- **EXERCISE DIRECTIONS**: Each line of the data below holding the word "agent" must be copied.

- **DATASET EXTRACT**:
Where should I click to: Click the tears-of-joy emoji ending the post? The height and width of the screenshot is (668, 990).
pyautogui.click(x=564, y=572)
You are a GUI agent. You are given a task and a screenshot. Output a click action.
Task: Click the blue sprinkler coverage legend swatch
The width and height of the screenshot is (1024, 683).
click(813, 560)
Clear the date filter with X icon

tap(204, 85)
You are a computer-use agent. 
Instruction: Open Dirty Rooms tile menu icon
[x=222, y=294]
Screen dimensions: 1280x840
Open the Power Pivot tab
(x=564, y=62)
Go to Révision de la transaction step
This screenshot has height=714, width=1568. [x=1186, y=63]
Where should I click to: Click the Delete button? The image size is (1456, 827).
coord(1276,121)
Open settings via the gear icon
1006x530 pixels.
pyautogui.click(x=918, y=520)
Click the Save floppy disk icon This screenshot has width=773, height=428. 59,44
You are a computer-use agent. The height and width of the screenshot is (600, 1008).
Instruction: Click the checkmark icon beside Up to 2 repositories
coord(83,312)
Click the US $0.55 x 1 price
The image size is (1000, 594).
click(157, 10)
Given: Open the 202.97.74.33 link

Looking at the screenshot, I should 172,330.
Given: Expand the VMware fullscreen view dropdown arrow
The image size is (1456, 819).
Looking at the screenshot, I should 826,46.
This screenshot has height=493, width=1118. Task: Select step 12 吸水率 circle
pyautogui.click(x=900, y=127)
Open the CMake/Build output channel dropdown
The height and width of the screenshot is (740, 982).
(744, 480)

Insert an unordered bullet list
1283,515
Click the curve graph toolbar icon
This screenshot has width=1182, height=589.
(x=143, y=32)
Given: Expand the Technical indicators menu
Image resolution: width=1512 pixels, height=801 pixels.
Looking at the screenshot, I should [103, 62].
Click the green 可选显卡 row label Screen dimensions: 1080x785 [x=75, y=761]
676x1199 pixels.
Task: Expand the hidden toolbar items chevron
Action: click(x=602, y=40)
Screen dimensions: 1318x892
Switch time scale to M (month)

- **RESPONSE TO THIS TASK**:
You are a GUI agent. You are given a task and a screenshot. Output a click action.
You are a computer-use agent. 
You are a computer-use agent. The height and width of the screenshot is (600, 1008).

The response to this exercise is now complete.